Record set:
=== Begin Enclosure ===

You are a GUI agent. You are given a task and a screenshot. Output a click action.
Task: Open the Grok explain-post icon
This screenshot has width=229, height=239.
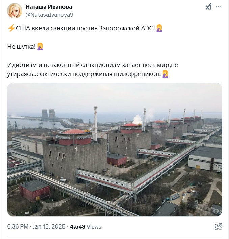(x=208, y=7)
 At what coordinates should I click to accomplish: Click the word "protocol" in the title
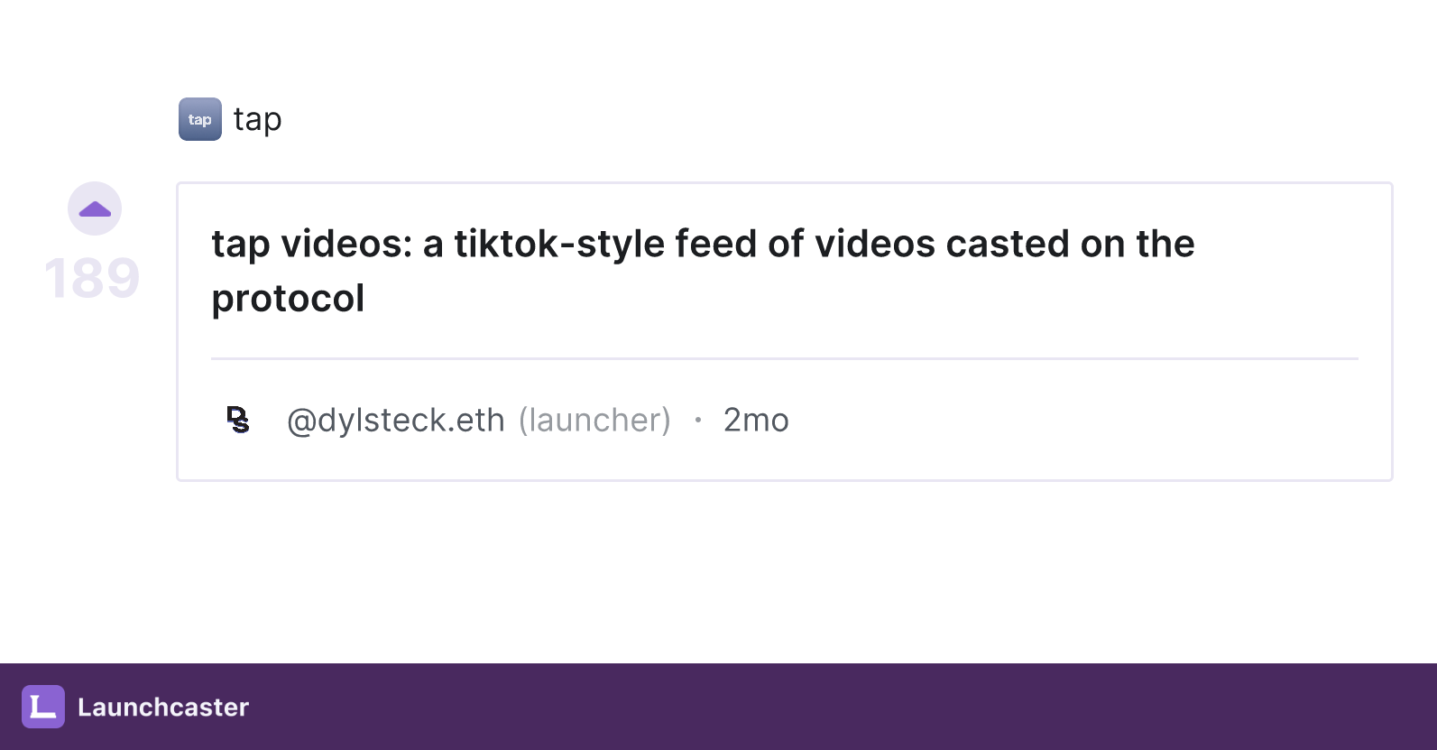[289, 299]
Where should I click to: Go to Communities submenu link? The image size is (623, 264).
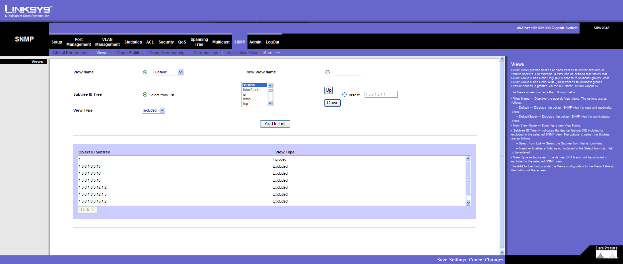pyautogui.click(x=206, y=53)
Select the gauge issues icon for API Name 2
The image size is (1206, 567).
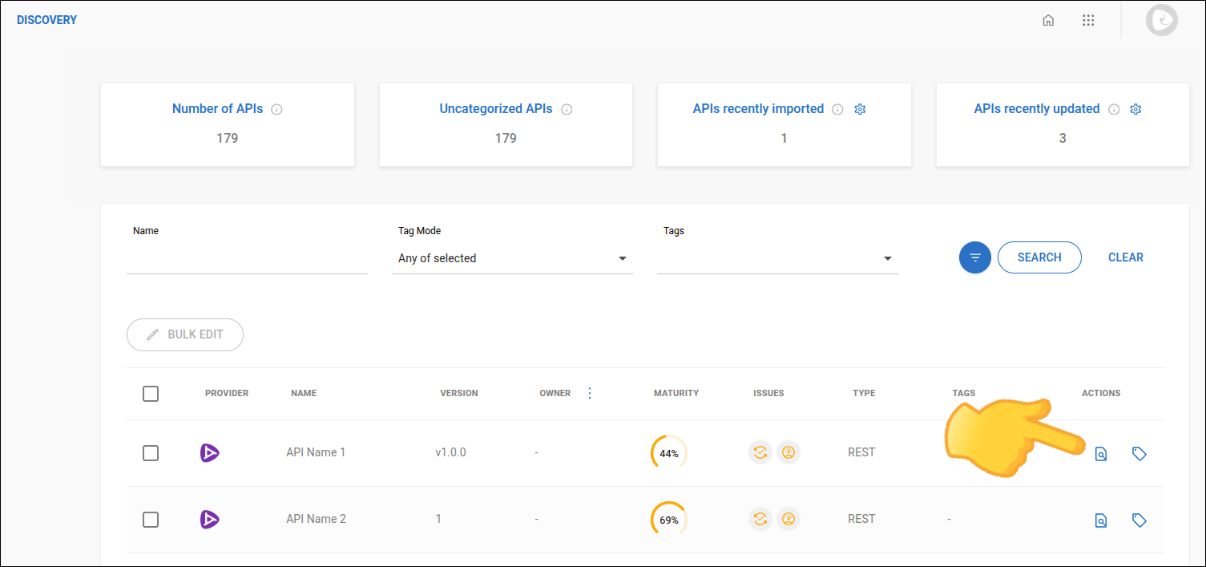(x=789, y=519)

=== End Enclosure ===

Lines that hold "icon" are the ones to copy, so pick each out from the data.

Output of the task:
Task: Open the Grok explain-post icon
Select the gauge issues icon for API Name 2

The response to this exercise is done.